Work task. Give back an exact copy of the lines in the records below, from the line that has "Click comment icon" through the line that has "Given: Cancel the Spectre Library dialog", and nothing besides.

Supplied records.
►

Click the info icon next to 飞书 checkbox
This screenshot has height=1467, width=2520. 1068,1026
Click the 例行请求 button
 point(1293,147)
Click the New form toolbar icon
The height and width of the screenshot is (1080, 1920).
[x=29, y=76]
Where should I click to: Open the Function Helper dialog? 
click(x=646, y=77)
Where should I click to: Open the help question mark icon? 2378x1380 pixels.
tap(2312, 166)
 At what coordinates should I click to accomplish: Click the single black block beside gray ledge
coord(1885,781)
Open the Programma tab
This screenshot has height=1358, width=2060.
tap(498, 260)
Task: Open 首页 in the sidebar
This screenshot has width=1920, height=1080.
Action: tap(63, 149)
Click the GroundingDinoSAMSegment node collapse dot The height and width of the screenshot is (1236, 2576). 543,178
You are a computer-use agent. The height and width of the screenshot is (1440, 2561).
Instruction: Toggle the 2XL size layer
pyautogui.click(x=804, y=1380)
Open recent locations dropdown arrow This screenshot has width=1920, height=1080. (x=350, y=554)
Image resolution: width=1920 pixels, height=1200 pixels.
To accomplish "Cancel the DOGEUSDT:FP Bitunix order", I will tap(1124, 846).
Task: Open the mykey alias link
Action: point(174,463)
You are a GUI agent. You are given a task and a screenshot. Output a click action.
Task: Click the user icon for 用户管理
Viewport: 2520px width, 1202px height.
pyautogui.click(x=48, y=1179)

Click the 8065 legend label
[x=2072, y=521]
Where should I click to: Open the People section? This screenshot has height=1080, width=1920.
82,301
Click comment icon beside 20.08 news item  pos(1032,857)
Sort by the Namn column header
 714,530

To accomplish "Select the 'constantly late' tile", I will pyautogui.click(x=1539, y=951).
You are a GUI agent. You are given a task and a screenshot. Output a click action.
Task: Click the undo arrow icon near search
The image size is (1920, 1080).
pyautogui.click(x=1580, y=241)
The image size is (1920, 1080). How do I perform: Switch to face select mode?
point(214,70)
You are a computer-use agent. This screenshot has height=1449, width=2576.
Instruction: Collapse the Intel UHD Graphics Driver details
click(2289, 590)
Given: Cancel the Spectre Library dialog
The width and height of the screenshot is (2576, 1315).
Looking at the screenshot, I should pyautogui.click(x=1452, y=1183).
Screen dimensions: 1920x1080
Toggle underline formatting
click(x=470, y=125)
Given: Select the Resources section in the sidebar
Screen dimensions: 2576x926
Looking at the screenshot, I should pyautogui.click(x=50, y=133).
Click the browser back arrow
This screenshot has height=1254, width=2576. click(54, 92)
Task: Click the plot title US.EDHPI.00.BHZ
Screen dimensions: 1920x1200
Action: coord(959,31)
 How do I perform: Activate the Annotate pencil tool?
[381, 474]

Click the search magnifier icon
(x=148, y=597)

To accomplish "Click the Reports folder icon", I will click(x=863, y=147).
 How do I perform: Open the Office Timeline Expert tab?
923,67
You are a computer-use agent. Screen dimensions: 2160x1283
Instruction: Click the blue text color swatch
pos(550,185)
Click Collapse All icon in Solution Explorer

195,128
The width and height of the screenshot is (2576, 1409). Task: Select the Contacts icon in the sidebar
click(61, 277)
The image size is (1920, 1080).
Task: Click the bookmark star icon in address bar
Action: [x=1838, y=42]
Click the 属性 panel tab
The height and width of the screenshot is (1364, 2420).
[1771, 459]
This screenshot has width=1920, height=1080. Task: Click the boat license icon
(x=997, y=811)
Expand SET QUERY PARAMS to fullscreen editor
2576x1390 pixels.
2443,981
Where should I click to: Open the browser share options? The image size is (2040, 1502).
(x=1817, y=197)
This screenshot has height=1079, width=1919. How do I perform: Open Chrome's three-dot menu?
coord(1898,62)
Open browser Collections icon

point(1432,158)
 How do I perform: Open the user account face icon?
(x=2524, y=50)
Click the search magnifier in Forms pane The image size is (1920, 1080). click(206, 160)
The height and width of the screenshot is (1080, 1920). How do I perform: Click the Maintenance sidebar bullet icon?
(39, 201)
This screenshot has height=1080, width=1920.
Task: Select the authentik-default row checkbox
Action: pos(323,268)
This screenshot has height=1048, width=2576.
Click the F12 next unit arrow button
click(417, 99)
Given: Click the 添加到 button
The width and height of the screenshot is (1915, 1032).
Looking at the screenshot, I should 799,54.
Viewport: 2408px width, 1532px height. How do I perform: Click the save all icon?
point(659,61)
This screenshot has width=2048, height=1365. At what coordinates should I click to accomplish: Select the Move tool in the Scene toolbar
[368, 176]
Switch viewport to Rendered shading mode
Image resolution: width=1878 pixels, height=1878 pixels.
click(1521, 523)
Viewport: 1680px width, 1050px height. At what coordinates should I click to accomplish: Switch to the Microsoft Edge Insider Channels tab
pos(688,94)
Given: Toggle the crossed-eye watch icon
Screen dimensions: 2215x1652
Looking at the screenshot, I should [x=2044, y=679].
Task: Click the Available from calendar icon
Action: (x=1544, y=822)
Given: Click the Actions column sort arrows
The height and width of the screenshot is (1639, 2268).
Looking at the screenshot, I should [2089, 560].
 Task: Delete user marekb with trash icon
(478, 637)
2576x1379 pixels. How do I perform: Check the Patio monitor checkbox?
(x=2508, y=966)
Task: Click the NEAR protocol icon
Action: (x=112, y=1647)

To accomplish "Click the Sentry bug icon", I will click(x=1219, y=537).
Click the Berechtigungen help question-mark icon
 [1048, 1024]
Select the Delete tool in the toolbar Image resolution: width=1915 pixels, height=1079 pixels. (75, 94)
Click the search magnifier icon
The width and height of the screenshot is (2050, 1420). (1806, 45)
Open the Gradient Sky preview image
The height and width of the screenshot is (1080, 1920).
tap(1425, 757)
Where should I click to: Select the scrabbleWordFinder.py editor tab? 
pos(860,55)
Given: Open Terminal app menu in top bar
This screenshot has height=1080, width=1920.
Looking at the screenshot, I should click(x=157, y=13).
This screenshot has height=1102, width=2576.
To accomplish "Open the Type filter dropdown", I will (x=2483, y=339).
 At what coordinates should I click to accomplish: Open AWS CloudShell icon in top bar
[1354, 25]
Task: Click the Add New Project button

◄

Finished exercise.
Click comment icon beside 20.08 news item  pos(1032,857)
Sort by the Namn column header
 714,530

To accomplish "Select the 'constantly late' tile", I will pyautogui.click(x=1539, y=951).
You are a GUI agent. You are given a task and a screenshot. Output a click action.
Task: Click the undo arrow icon near search
The image size is (1920, 1080).
pyautogui.click(x=1580, y=241)
The image size is (1920, 1080). How do I perform: Switch to face select mode?
point(214,70)
You are a computer-use agent. This screenshot has height=1449, width=2576.
Instruction: Collapse the Intel UHD Graphics Driver details
click(2289, 590)
Given: Cancel the Spectre Library dialog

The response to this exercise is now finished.